* [Work instructions]: Please copy the records below verbatim, from the first line through the line that contains "will [x=27, y=534].", with both ends included.

* [Task input]:
-----
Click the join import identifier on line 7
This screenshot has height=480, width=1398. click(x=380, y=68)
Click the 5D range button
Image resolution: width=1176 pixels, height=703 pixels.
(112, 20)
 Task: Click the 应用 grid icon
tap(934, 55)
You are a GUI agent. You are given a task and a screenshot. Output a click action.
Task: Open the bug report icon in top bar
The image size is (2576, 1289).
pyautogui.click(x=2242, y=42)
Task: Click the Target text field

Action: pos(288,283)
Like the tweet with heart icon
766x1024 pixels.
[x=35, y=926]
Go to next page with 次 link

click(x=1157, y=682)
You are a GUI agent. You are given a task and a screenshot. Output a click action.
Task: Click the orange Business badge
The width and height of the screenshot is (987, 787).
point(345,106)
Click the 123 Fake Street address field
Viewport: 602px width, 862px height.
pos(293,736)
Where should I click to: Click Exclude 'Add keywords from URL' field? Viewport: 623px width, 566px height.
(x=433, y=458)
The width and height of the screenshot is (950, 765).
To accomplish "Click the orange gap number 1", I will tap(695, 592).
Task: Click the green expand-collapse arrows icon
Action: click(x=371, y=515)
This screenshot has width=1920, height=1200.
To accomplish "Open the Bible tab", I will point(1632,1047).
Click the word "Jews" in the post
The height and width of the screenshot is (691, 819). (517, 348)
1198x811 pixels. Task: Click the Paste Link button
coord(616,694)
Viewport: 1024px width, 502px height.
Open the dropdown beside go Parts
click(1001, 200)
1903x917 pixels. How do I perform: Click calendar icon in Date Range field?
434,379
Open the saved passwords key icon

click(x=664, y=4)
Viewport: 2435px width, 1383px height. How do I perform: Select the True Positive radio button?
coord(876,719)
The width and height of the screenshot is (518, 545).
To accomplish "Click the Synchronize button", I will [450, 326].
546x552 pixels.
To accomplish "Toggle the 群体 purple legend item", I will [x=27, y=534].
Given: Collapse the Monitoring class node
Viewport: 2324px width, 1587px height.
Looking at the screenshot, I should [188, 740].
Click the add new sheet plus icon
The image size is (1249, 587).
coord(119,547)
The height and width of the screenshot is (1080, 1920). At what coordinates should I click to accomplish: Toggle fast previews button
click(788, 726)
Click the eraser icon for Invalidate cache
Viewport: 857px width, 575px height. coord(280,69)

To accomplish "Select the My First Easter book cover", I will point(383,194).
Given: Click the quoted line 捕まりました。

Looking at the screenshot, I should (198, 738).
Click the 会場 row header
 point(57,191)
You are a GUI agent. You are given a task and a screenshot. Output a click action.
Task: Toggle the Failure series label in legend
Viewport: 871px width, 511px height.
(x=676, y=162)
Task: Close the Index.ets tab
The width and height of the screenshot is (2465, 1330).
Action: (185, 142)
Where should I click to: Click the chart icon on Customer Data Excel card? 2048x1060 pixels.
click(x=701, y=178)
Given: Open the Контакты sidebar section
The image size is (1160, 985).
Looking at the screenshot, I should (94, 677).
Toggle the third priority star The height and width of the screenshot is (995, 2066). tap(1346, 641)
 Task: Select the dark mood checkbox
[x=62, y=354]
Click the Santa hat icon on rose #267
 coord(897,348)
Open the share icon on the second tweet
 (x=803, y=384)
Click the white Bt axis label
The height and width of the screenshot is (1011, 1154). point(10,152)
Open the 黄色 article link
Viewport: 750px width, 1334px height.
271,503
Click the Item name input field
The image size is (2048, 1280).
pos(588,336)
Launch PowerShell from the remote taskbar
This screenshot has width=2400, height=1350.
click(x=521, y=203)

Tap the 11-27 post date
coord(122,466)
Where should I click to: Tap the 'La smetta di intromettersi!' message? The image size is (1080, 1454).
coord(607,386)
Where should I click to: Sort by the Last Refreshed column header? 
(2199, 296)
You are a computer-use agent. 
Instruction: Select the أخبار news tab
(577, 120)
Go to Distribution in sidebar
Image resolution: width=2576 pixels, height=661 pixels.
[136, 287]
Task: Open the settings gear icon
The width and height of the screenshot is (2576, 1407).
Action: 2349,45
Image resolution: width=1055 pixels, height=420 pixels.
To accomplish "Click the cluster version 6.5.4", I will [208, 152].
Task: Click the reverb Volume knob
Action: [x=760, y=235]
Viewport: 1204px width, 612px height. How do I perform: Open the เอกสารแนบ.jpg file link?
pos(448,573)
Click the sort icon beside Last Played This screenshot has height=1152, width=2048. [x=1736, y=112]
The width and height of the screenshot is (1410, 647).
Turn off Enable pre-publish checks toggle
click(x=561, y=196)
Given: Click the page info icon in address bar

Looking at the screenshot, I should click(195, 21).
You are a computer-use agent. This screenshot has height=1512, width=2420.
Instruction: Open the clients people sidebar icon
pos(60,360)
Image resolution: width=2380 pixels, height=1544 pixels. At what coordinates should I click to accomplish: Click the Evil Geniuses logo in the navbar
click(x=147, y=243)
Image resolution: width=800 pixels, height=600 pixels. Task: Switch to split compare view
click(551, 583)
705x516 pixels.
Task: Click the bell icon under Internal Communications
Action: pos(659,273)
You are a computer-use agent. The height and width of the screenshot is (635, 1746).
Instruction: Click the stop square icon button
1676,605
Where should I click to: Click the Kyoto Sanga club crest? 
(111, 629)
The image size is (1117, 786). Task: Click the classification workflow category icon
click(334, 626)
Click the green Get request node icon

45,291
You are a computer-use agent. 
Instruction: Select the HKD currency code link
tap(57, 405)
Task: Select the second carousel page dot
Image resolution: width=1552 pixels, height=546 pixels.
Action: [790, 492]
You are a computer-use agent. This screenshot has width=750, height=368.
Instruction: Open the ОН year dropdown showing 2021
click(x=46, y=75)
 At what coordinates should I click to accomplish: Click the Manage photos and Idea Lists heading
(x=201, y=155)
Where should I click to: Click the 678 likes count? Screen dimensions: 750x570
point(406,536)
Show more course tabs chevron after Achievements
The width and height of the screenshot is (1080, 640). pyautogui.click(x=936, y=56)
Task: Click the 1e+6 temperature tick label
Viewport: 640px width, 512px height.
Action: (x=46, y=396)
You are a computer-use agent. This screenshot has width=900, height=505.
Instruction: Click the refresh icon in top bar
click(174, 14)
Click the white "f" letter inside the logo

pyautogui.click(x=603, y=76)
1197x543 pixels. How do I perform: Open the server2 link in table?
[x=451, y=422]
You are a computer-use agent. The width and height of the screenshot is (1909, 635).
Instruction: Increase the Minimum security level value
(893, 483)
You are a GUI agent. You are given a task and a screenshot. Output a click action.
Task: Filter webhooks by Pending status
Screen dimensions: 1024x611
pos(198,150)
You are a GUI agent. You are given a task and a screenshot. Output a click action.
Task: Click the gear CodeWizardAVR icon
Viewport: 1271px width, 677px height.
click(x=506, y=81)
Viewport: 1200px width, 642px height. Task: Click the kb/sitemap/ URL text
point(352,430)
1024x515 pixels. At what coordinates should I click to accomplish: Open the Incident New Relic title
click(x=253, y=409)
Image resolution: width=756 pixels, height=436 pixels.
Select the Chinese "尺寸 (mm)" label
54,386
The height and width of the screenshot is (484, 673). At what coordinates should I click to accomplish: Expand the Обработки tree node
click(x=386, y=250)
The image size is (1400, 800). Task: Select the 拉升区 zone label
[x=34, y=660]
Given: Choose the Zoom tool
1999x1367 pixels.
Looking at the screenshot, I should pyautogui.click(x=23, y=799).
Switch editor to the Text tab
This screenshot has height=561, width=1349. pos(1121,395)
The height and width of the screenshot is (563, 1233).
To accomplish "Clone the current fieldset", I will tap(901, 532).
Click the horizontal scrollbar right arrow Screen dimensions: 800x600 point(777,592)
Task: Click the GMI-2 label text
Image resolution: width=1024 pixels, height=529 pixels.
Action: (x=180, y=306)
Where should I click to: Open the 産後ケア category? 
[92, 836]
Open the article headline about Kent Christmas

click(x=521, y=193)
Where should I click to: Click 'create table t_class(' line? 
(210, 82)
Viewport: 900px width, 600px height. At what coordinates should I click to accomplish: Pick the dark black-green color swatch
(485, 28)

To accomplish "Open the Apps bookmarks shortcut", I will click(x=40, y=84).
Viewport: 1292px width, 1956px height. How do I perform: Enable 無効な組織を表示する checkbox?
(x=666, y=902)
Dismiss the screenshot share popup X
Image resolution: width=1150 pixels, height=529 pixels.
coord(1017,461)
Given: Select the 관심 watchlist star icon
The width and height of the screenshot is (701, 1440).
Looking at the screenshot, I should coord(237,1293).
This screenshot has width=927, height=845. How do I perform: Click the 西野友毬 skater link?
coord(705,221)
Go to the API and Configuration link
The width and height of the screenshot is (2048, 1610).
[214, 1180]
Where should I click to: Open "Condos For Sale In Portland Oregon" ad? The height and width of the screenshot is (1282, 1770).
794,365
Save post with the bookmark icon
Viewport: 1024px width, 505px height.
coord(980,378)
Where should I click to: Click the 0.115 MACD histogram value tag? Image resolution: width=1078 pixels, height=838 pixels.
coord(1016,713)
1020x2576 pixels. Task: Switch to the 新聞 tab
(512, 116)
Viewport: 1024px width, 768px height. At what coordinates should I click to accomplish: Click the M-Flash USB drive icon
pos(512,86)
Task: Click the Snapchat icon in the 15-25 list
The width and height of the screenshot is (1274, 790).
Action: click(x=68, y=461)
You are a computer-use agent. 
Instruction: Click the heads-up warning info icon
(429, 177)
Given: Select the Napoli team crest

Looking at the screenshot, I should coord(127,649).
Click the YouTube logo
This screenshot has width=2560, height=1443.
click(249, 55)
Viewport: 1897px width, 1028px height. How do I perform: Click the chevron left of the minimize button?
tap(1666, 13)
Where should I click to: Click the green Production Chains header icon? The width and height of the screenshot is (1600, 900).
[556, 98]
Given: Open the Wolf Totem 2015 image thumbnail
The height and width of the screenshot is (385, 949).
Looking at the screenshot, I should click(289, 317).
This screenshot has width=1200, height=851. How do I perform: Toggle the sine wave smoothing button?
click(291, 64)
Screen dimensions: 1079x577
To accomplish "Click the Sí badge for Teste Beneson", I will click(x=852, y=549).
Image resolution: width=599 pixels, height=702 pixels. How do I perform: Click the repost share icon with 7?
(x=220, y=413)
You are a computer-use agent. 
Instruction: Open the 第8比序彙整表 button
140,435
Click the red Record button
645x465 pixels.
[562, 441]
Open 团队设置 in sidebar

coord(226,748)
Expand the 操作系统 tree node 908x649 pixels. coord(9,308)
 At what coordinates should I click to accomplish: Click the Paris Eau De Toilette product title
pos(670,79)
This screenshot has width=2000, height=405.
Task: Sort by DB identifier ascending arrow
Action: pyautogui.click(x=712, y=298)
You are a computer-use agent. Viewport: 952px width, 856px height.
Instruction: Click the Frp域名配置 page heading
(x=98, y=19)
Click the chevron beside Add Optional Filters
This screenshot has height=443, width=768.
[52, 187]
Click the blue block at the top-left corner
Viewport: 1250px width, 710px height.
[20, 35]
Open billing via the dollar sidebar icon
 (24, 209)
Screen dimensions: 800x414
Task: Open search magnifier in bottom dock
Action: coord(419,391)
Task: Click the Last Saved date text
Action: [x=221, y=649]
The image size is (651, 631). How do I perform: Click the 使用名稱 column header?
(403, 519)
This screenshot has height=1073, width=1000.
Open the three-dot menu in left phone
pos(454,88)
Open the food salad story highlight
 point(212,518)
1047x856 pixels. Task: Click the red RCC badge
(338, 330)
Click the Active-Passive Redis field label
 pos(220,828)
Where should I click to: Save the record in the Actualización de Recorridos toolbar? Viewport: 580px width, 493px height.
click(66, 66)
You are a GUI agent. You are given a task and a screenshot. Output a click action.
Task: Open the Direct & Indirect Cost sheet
-----
* [Solution for this task]:
Click the join import identifier on line 7
This screenshot has height=480, width=1398. click(x=380, y=68)
Click the 5D range button
Image resolution: width=1176 pixels, height=703 pixels.
(112, 20)
 Task: Click the 应用 grid icon
tap(934, 55)
You are a GUI agent. You are given a task and a screenshot. Output a click action.
Task: Open the bug report icon in top bar
The image size is (2576, 1289).
pyautogui.click(x=2242, y=42)
Task: Click the Target text field

Action: pos(288,283)
Like the tweet with heart icon
766x1024 pixels.
[x=35, y=926]
Go to next page with 次 link

click(x=1157, y=682)
You are a GUI agent. You are given a task and a screenshot. Output a click action.
Task: Click the orange Business badge
The width and height of the screenshot is (987, 787).
point(345,106)
Click the 123 Fake Street address field
Viewport: 602px width, 862px height.
pos(293,736)
Where should I click to: Click Exclude 'Add keywords from URL' field? Viewport: 623px width, 566px height.
(x=433, y=458)
The width and height of the screenshot is (950, 765).
To accomplish "Click the orange gap number 1", I will tap(695, 592).
Task: Click the green expand-collapse arrows icon
Action: click(x=371, y=515)
This screenshot has width=1920, height=1200.
To accomplish "Open the Bible tab", I will point(1632,1047).
Click the word "Jews" in the post
The height and width of the screenshot is (691, 819). (517, 348)
1198x811 pixels. Task: Click the Paste Link button
coord(616,694)
Viewport: 1024px width, 502px height.
Open the dropdown beside go Parts
click(1001, 200)
1903x917 pixels. How do I perform: Click calendar icon in Date Range field?
434,379
Open the saved passwords key icon

click(x=664, y=4)
Viewport: 2435px width, 1383px height. How do I perform: Select the True Positive radio button?
coord(876,719)
The width and height of the screenshot is (518, 545).
To accomplish "Click the Synchronize button", I will [450, 326].
546x552 pixels.
To accomplish "Toggle the 群体 purple legend item", I will [x=27, y=534].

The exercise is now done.